* _MATERIAL FOR THIS EXERCISE_:
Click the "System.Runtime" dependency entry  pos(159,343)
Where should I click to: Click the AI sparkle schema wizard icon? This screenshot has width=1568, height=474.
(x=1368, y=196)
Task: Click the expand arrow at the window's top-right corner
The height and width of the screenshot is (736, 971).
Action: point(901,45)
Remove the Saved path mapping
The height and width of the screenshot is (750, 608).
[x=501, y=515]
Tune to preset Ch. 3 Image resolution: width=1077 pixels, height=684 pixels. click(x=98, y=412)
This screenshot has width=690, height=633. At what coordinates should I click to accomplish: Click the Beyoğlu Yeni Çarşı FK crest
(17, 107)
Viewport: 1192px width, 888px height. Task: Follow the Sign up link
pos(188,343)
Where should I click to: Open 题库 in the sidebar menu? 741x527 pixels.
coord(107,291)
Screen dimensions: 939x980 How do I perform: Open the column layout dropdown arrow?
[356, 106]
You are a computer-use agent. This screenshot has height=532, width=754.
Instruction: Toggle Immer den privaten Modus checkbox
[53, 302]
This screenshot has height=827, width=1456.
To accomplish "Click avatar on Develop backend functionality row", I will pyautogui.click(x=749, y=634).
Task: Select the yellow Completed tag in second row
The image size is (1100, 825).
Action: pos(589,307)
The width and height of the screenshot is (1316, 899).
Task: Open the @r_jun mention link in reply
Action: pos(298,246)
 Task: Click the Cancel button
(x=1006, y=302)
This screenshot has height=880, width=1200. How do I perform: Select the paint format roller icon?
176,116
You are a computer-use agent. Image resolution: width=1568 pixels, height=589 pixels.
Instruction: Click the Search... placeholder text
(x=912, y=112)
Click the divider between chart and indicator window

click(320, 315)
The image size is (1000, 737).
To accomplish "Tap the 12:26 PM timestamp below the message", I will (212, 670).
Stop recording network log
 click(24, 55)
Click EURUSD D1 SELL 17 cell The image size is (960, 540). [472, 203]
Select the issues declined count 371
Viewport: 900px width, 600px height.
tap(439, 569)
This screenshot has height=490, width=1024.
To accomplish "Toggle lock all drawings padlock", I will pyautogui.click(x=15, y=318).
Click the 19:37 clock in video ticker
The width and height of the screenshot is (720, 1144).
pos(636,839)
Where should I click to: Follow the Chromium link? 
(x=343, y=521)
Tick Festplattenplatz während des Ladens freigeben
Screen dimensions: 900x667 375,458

* _TASK STATEMENT_:
Give back exactly the lines above starting at the line where "Viewport: 1192px width, 888px" appears and ending at the line where "This screenshot has height=827, width=1456." appears, both included, with no other lines.

* _FINISHED TASK_:
Viewport: 1192px width, 888px height. Task: Follow the Sign up link
pos(188,343)
Where should I click to: Open 题库 in the sidebar menu? 741x527 pixels.
coord(107,291)
Screen dimensions: 939x980 How do I perform: Open the column layout dropdown arrow?
[356, 106]
You are a computer-use agent. This screenshot has height=532, width=754.
Instruction: Toggle Immer den privaten Modus checkbox
[53, 302]
This screenshot has height=827, width=1456.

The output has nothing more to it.